PASSAGE: Begin

ALAN v29n3 - Popular Postmodernism for Young Adult Readers: Walk Two Moons, Holes, and Monster

Volume 29, Number 3
Spring/Summer 2002


https://doi.org/10.21061/alan.v29i3.a.11


Popular Postmodernism for Young Adult Readers:
Walk Two Moons, Holes, and Monster

Stephenie Yearwood

One of the ongoing debates in children's and young adult literature recently has been over the issue of whether, and how, and to what extent the literature, broadly defined, is becoming "postmodern." In The Pleasures of Children's Literature , Perry Nodelman (1996) describes children's literature as being (among other qualities) simple, action-oriented, and didactic (190). Swedish critic Maria Nikolajeva argues, in Children's Literature Comes of Age: Toward a New Aesthetic ( 1996 ) argues, to the contrary, stating that children's literature (which, for her, includes YA literature) was showing more and more postmodern qualities. She holds that although "genre" books still dominate the field, more and more '''auteur' books, literary, sophisticated, and complex" have been appearing (207). In 1998, Nikolajeva replied specifically to Nodelman by arguing that "an ever-growing segment of contemporary children's literature is transgressing its own boundaries, coming closer to mainstream literature, and exhibiting the most prominent features of postmodernism, such as genre eclecticism, disintegration of traditional narrative structures, polyphony, intersubjectivity and metafiction" (Nikolajeva, "Exit" 222). As I examine these arguments from the point of view of 2002, it seems to me that if we focus exclusively on young adult literature, we will find that one part of the larger world of "children's literature" has now fully embraced the postmodern mode. To put it a bit differently, whereas the distinctively postmodern YA works have, until recently, been "fringe" or "auteur" books, beloved of critics, they have not been popular favorites. Now they are.

Three recent YA books that are very popular provide examples of works that fearlessly use postmodernist ideas and techniques: Sharon Creech's Walk Two Moons , Louis Sachar's Holes , and Walter Dean Myers' Monster . The first two are well-known Newbery Award winners of 1995 and 1998 respectively, and the third is a 1999 winner of the ALA Michael Printz Award, the Coretta Scott King Award, and a finalist for the National Book Award. Sales figures for these books indicate that they clearly are mainstream reading. Their literary qualities move them out of the historical tradition of simplicity and didactic morality which Nodelman describes, and into the mode which Nikolajeva defines as postmodern. What's more, there are many others like them. The tide has turned, and the turn of this century also marks a turning point for YA literature.

Interestingly, this postmodern "recipe" for YA literature turns out to be extraordinarily well-suited to raising and exploring some of the oldest themes of the genre: identity, self-fashioning, and self-knowledge.

PASSAGE: End

**WORK REQUEST 1**:
Copy from the article the words starting with "Three recent YA" and going on through "for YA literature.".
**WORK REQUEST 2**:
Answer these from the article:
(a) Besides "among other qualities," which three qualities does Nodelman ascribe to children's literature?
(b) In which years did Walk Two Moons and Holes win the Newbery Award?
(c) Which three themes does the article call some of the oldest of the genre?

INFORMATION SUPPLIED: Begin

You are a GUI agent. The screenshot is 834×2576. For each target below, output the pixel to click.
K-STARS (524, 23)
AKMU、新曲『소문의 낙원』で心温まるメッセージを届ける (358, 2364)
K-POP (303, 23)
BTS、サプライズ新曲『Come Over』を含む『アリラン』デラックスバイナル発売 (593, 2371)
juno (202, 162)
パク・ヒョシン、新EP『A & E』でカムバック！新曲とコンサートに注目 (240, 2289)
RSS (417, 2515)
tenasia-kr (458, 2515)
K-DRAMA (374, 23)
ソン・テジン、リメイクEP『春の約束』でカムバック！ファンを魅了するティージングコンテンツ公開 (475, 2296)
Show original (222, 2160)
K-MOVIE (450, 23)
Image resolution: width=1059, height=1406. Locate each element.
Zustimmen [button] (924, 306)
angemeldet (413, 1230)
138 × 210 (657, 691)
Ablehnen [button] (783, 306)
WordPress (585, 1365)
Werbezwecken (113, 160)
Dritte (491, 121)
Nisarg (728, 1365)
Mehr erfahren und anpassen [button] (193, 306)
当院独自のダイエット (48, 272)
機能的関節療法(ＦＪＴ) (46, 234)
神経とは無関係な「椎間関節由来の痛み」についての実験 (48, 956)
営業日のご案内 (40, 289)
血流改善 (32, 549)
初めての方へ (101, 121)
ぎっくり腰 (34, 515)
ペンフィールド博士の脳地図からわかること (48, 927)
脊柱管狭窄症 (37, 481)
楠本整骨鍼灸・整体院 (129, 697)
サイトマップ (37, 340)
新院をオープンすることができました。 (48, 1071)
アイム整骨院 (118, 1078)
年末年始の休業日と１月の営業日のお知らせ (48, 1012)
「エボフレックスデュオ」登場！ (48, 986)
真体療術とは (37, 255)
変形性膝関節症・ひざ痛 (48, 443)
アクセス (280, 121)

INFORMATION SUPPLIED: End

**PROBLEM SOLUTION 1**:
Three recent YA books that are very popular provide examples of works that fearlessly use postmodernist ideas and techniques: Sharon Creech's Walk Two Moons , Louis Sachar's Holes , and Walter Dean Myers' Monster . The first two are well-known Newbery Award winners of 1995 and 1998 respectively, and the third is a 1999 winner of the ALA Michael Printz Award, the Coretta Scott King Award, and a finalist for the National Book Award. Sales figures for these books indicate that they clearly are mainstream reading. Their literary qualities move them out of the historical tradition of simplicity and didactic morality which Nodelman describes, and into the mode which Nikolajeva defines as postmodern. What's more, there are many others like them. The tide has turned, and the turn of this century also marks a turning point for YA literature.

**PROBLEM SOLUTION 2**:
(a) Simple, action-oriented, and didactic.
(b) Walk Two Moons in 1995 and Holes in 1998.
(c) Identity, self-fashioning, and self-knowledge.